1.) Come Together ("Abbey Road," 1969)
And in the end, the love you make is equal to making this the crappiest song ever recorded. Ever. Recorded. I can't begin to explain to you how much I absolutely loath this song. It's the worst song ever, and I'm not just saying that because Aerosmith did a cover that occasionally turns up on classic-rock stations alongside the original (though that doesn't help). I could've gone with a number of different songs at numbers 2 and 3, but number one was never in doubt. For those who cite "John's whimsical wordplay," I advise the court to consider the much better (and more tuneful) "I am the Walrus" from two years previously. "Come Together" isn't "playful," it's lazy. Lennon was better than this, even on the same album (his contributions to the collage on the second side of the album are witty and fun), but this is the song that people seem to like. I recognize The Godfather is a great, classic movie, but I just don't like it. I can't say that I recognize any supposed greatness to "Come Together," which makes its continuing popularity in Beatles-fans circles mind-boggling to me. I have hated this song since I first came across it on one of the numerous Beatles tapes I used to buy, before buying the Abbey Road album proper on CD. It's the one Beatles song Lennon performs at the 1972 concert he gave in NYC, his last concert appearance ever. Ever. That's like going out on "My Little Buttercup" when you're best known for "Instant Karma," "Revolution," or "The Ballad of John and Yoko." Lennon liked this song, a lot of Beatles fans like this song. I hate it with every fiber in my body.
5.) Ob-La-Di, Ob-La-Da (The "White Album," 1968)
The Beatles (better known as The White Album) is an interesting snapshot not so much of where the Beatles were at this point than of where they were going once they went their separate ways.
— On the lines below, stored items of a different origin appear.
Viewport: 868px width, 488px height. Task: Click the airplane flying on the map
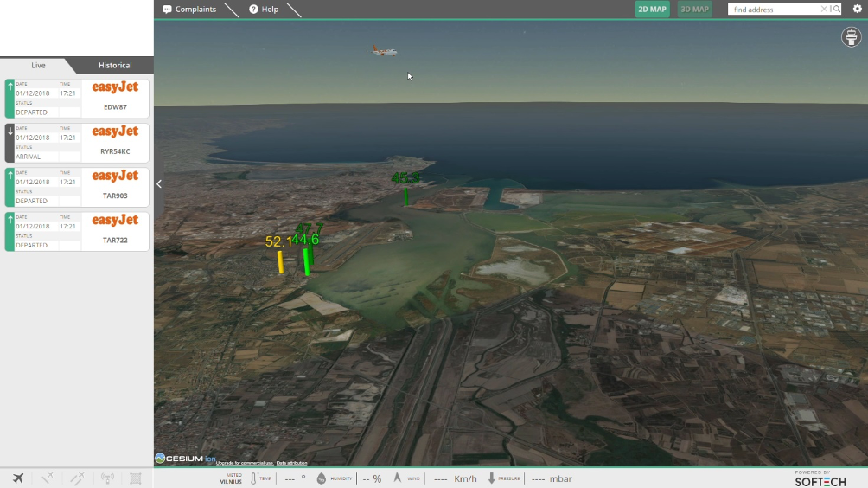[x=384, y=52]
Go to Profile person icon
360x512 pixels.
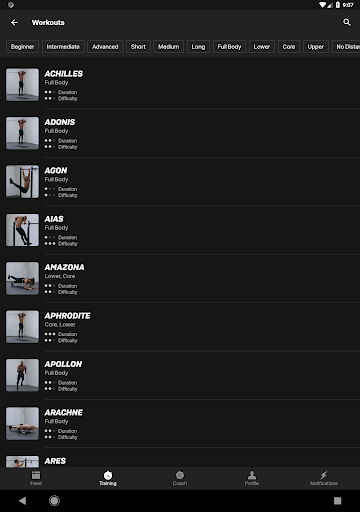(x=252, y=475)
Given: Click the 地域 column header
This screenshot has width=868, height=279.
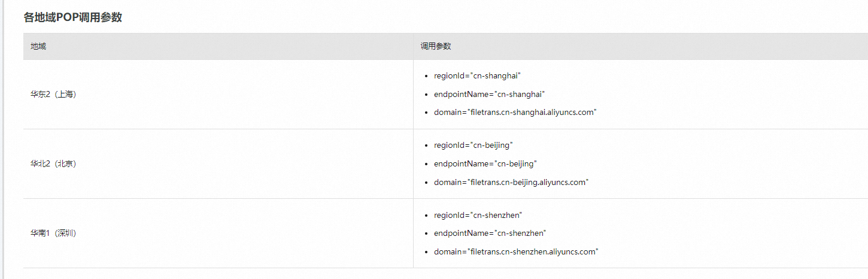Looking at the screenshot, I should 38,46.
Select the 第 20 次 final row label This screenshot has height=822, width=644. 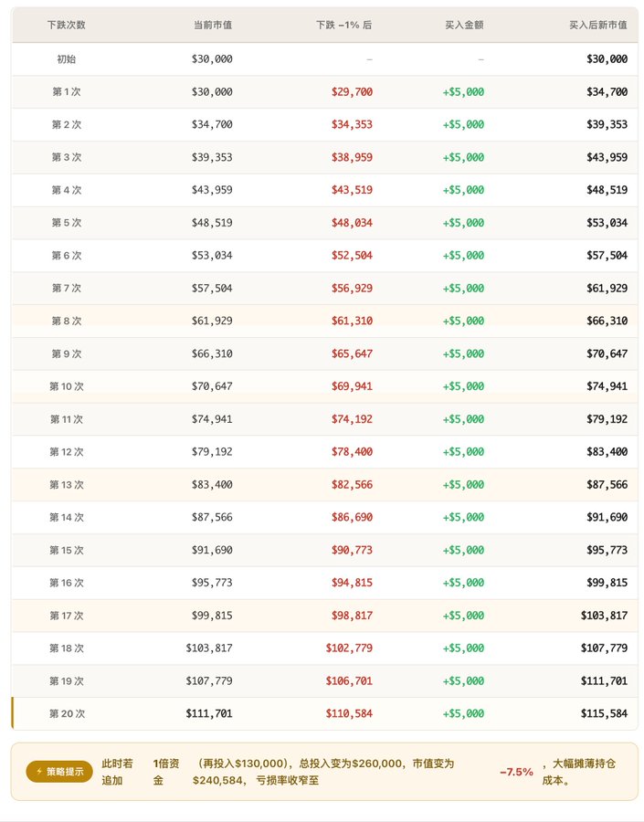(x=67, y=713)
John was all experimental and weird; Paul was saccharine and pop-savvy; George was a mix between both; and Ringo was Ringo. I could go with the more obvious candidate of "Revolution #9" if it weren't for the fact that I've never listened to it all the way through or, if I did (like with "Within You Without You" off Sgt. Pepper), it didn't make enough of an impact to register on my disdain-o-meter. I used to really like this song, which I put down to the insidious instincts of one Paul McCartney, i.e., the One Who Should've Gotten Shot or Cancer (not really, as I wouldn't wish either of those on anyone...but then, the world might have been spared "Freedom"). This is such a catchy tune, even though the words don't do much you can't help humming along (and it was used as the theme for the TV show Life Goes On, which is probably what people know it as). It's just an absolute goddam mess of a song, and the fact that it's stuck in my head as I type this is no comfort. The cross-dressing bit at the end feels "naughty" in quotation marks like that, not sincerely naughty (and I don't think a claim could be made that the Beatles birthed glam rock because of it, though I'd be interested to see the thesis). Since a lot of this list is going to be more Lennon than McCartney, I wanted to start with the one that got a knighthood so that I could get the bile out of my system.
4.) Tell Me What You See ("Help!" Soundtrack, 1965)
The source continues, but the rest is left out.